Une évolution du régime domanial

Au regard de la loi qui vient d’être adoptée, seul le grand port maritime de la Guadeloupe devrait bénéficier du transfert de propriété des biens de l’État affectés à des fins portuaires puisque l’article 15 de la loi du 4 juillet 2008 n’a pas été étendu aux Grands ports maritimes d’outre-mer. Toutefois, et sous réserve des décrets d’application de la loi nouvelle, le code des ports maritimes prévoit dans sa partie réglementaire que « l’État remet gratuitement aux Grands ports maritimes substitués à un ou plusieurs ports maritimes non autonomes relevant de l’État, à la date fixée pour l’entrée en vigueur du nouveau régime », la propriété des terrains et surfaces d’eau concédés ou non appartenant au domaine public ou au domaine privé, ainsi que les bâtiments et ouvrages maritimes. Il remet seulement en jouissance les terrains et surfaces d’eau appartenant au domaine public maritime naturel et au domaine public fluvial naturel compris dans la circonscription du Grand port maritime, à l’exception des terrains déjà attribués ou affectés au Conservatoire de l’espace littoral et des rivages lacustres.

Les nouveaux établissements publics portuaires d’outre-mer vont pouvoir conclure des conventions de terminal dans les parties non concédées du port. À l’expiration ou à la suite de la résiliation des concessions, de tels contrats pourront être conclus, mais les grands ports maritimes pourront opter pour d’autres régimes domaniaux, comme la convention d’occupation temporaire du domaine public, l’autorisation d’outillage privé avec obligation de service public, voire la concession.

La poursuite des contrats en cours

Le changement de statut d’un port n’a pas pour effet de rendre caducs les engagements en cours. Les contrats conclus par l’État pour l’aménagement des ports de Fort-de-France, Dégrad-des-Cannes et Port Réunion ou par le Port autonome de la Guadeloupe sont transférés de plein droit aux nouveaux établissements portuaires.

Sur le plan social, si le personnel du port autonome de la Guadeloupe demeure soumis aux mêmes règles, en revanche, le personnel de l’État détaché auprès d’un grand port maritime est soumis aux règles du détachement, c’est-à-dire qu’il relève du régime du droit du travail, comme les salariés de droit privé, sous réserve de quelques exceptions prévues par le statut général de la fonction publique de l’État.

L’association des collectivités territoriales

Le législateur a voulu associer plus étroitement qu’en métropole les collectivités territoriales pour la gestion des Grands ports maritimes d’outre-mer. C’est ainsi que les personnalités qualifiées sont nommées par l’État après avis des collectivités territoriales et de leurs groupements dont une partie du territoire est située dans la circonscription du port, parmi lesquelles trois représentants élus de la chambre de commerce et d’industrie territorialement compétente et un représentant du monde économique. Il convient toutefois de remarquer que cet avis ne donne pas lieu à « compétence liée » pour l’État, c’est-à-dire que celui-ci n’est pas tenu de suivre le sens de l’avis qui est ainsi donné.

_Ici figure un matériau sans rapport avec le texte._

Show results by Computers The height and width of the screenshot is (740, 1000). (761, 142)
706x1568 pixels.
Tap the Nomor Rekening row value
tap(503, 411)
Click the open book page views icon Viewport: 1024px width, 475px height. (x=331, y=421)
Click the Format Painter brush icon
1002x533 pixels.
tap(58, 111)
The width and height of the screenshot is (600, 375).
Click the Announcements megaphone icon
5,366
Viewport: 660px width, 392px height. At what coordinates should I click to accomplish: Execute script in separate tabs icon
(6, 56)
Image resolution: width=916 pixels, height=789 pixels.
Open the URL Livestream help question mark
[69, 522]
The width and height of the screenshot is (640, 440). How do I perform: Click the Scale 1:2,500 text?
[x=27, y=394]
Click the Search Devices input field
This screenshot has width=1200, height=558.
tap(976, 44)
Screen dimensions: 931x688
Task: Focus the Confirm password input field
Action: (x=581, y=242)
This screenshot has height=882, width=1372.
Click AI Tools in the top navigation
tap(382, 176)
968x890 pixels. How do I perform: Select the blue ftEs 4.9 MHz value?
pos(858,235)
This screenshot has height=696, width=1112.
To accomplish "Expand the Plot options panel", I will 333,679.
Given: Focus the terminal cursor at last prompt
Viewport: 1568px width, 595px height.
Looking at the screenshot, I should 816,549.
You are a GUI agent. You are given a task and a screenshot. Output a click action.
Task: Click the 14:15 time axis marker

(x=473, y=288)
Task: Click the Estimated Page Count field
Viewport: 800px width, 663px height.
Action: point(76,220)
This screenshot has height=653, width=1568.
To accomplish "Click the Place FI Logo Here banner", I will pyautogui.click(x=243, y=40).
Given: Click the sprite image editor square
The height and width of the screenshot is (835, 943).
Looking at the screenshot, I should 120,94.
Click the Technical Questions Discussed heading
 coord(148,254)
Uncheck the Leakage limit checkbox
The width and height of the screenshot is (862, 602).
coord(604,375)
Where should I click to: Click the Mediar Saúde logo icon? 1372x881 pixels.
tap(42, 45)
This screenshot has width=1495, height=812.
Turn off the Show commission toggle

Cette collaboration avec les collectivités territoires a cependant une limite. La loi se borne en effet à prescrire que « la composition du conseil de coordination interportuaire, les modalités de désignation de ses membres, ses règles de fonctionnement et les conditions d’élaboration du document de coordination sont déterminées par décret ». La concertation n’est pas envisagée à ce niveau. De plus, on peut s’interroger sur le point de savoir si les décisions de ce conseil ne vont pas restreindre les compétences des grands ports maritimes dans le choix de leurs investissements ou de leur politique tarifaire.

Réellement autonome?

La loi confère de larges pouvoirs au gouvernement pour définir, par décrets, les conditions et modalités d’adaptation du code des transports se rapportant aux Grands ports maritimes d’outre-mer. Même si la notion d’autonomie n’est pas mentionnée dans le texte, il conviendrait que le pouvoir d’administration des ports soit réellement assuré au niveau local. N’est-ce pas ce qui existe légalement, certes à une autre échelle, pour les ports de Galisbay et de Gustavia?